Count the lines in the material below that contain the string "email", with case counting, and give only the number.

— start —

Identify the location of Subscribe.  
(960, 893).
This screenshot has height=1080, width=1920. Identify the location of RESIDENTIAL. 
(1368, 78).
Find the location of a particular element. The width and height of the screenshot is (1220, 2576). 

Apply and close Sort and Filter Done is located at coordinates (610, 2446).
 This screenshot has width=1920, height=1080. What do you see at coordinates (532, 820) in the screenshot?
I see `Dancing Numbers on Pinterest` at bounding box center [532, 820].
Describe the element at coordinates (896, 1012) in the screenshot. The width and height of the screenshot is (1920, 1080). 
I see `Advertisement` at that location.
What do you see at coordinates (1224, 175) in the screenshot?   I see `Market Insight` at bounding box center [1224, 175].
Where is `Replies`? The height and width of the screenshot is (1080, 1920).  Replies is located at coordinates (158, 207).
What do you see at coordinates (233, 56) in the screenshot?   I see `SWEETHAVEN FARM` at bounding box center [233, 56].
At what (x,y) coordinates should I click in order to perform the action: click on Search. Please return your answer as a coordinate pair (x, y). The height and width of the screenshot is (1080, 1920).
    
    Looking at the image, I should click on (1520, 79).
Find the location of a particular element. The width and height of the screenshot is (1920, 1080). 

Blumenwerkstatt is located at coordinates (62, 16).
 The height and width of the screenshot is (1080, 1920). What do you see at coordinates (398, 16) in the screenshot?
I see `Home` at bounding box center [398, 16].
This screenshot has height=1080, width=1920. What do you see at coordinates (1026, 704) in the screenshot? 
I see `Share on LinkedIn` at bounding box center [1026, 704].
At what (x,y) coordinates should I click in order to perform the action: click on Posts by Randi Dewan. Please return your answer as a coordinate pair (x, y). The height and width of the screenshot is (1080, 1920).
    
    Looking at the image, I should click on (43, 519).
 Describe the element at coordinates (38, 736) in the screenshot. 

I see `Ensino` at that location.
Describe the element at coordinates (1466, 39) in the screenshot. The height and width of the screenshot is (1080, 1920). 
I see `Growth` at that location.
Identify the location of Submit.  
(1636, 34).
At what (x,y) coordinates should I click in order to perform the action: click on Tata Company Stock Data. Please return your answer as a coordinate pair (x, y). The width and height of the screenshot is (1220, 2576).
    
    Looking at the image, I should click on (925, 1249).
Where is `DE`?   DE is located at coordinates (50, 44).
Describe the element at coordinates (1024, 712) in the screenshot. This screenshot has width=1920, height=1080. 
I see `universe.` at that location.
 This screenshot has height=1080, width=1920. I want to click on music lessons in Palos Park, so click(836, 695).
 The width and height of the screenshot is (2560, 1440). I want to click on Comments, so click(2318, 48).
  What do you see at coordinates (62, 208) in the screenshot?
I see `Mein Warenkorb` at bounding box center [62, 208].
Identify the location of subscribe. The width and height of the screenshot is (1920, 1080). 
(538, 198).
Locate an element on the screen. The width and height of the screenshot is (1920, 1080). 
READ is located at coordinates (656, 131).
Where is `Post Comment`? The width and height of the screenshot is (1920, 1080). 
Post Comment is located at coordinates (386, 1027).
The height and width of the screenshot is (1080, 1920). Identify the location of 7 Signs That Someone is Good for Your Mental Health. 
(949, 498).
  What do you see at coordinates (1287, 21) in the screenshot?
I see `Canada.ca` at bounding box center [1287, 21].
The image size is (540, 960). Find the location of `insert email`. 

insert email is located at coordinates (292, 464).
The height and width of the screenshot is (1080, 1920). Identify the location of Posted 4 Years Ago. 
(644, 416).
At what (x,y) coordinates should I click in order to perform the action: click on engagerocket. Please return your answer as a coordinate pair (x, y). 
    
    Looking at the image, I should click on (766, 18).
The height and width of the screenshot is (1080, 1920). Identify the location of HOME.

— end —

__Solution__
2